Work instructions: Here are some records. Print all of them exactly.

The data:
◇ ◇ ◇

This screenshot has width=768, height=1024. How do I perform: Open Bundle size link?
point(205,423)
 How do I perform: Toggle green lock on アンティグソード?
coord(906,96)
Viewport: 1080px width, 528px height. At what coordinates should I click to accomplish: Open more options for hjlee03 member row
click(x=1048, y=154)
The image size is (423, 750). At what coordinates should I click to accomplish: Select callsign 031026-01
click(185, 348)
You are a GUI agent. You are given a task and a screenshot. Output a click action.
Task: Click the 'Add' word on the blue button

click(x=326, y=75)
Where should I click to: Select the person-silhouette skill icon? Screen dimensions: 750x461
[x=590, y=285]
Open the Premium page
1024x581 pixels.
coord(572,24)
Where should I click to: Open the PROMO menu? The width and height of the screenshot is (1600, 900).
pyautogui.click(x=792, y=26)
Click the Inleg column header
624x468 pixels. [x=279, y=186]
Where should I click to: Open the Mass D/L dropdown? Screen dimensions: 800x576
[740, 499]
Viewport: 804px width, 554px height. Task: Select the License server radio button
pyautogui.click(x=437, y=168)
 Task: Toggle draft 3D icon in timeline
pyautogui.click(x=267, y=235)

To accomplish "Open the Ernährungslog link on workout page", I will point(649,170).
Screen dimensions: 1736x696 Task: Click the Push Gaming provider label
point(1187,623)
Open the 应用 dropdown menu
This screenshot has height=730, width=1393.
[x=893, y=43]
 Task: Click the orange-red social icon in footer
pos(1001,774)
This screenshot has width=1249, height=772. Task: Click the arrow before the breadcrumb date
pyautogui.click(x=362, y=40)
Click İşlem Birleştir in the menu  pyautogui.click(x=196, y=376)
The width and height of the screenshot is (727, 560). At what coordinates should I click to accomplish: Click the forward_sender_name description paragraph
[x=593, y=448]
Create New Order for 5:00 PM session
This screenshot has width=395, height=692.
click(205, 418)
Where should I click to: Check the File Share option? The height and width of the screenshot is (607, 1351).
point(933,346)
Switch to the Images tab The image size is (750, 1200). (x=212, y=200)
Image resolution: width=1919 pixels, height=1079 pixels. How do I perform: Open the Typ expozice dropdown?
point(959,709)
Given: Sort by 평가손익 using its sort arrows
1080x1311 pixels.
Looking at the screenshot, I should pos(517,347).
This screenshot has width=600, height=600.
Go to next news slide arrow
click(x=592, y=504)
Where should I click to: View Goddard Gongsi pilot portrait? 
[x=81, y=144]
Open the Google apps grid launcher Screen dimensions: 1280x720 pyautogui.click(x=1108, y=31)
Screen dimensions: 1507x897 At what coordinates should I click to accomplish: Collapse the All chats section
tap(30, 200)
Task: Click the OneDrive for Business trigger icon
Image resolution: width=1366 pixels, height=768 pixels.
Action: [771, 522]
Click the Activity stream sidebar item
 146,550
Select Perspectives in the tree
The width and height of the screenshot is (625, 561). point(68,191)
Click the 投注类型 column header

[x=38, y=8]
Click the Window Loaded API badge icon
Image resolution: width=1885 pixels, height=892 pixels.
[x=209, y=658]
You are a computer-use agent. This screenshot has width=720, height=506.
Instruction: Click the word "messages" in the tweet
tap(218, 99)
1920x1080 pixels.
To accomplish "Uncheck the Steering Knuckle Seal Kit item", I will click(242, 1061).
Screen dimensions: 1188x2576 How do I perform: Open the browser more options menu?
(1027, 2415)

◇ ◇ ◇

Completed task:
This screenshot has width=768, height=1024. How do I perform: Open Bundle size link?
point(205,423)
 How do I perform: Toggle green lock on アンティグソード?
coord(906,96)
Viewport: 1080px width, 528px height. At what coordinates should I click to accomplish: Open more options for hjlee03 member row
click(x=1048, y=154)
The image size is (423, 750). At what coordinates should I click to accomplish: Select callsign 031026-01
click(185, 348)
You are a GUI agent. You are given a task and a screenshot. Output a click action.
Task: Click the 'Add' word on the blue button

click(x=326, y=75)
Where should I click to: Select the person-silhouette skill icon? Screen dimensions: 750x461
[x=590, y=285]
Open the Premium page
1024x581 pixels.
coord(572,24)
Where should I click to: Open the PROMO menu? The width and height of the screenshot is (1600, 900).
pyautogui.click(x=792, y=26)
Click the Inleg column header
624x468 pixels. [x=279, y=186]
Where should I click to: Open the Mass D/L dropdown? Screen dimensions: 800x576
[740, 499]
Viewport: 804px width, 554px height. Task: Select the License server radio button
pyautogui.click(x=437, y=168)
 Task: Toggle draft 3D icon in timeline
pyautogui.click(x=267, y=235)

To accomplish "Open the Ernährungslog link on workout page", I will point(649,170).
Screen dimensions: 1736x696 Task: Click the Push Gaming provider label
point(1187,623)
Open the 应用 dropdown menu
This screenshot has height=730, width=1393.
[x=893, y=43]
 Task: Click the orange-red social icon in footer
pos(1001,774)
This screenshot has width=1249, height=772. Task: Click the arrow before the breadcrumb date
pyautogui.click(x=362, y=40)
Click İşlem Birleştir in the menu  pyautogui.click(x=196, y=376)
The width and height of the screenshot is (727, 560). At what coordinates should I click to accomplish: Click the forward_sender_name description paragraph
[x=593, y=448]
Create New Order for 5:00 PM session
This screenshot has width=395, height=692.
click(205, 418)
Where should I click to: Check the File Share option? The height and width of the screenshot is (607, 1351).
point(933,346)
Switch to the Images tab The image size is (750, 1200). (x=212, y=200)
Image resolution: width=1919 pixels, height=1079 pixels. How do I perform: Open the Typ expozice dropdown?
point(959,709)
Given: Sort by 평가손익 using its sort arrows
1080x1311 pixels.
Looking at the screenshot, I should pos(517,347).
This screenshot has width=600, height=600.
Go to next news slide arrow
click(x=592, y=504)
Where should I click to: View Goddard Gongsi pilot portrait? 
[x=81, y=144]
Open the Google apps grid launcher Screen dimensions: 1280x720 pyautogui.click(x=1108, y=31)
Screen dimensions: 1507x897 At what coordinates should I click to accomplish: Collapse the All chats section
tap(30, 200)
Task: Click the OneDrive for Business trigger icon
Image resolution: width=1366 pixels, height=768 pixels.
Action: [771, 522]
Click the Activity stream sidebar item
 146,550
Select Perspectives in the tree
The width and height of the screenshot is (625, 561). point(68,191)
Click the 投注类型 column header

[x=38, y=8]
Click the Window Loaded API badge icon
Image resolution: width=1885 pixels, height=892 pixels.
[x=209, y=658]
You are a computer-use agent. This screenshot has width=720, height=506.
Instruction: Click the word "messages" in the tweet
tap(218, 99)
1920x1080 pixels.
To accomplish "Uncheck the Steering Knuckle Seal Kit item", I will click(242, 1061).
Screen dimensions: 1188x2576 How do I perform: Open the browser more options menu?
(1027, 2415)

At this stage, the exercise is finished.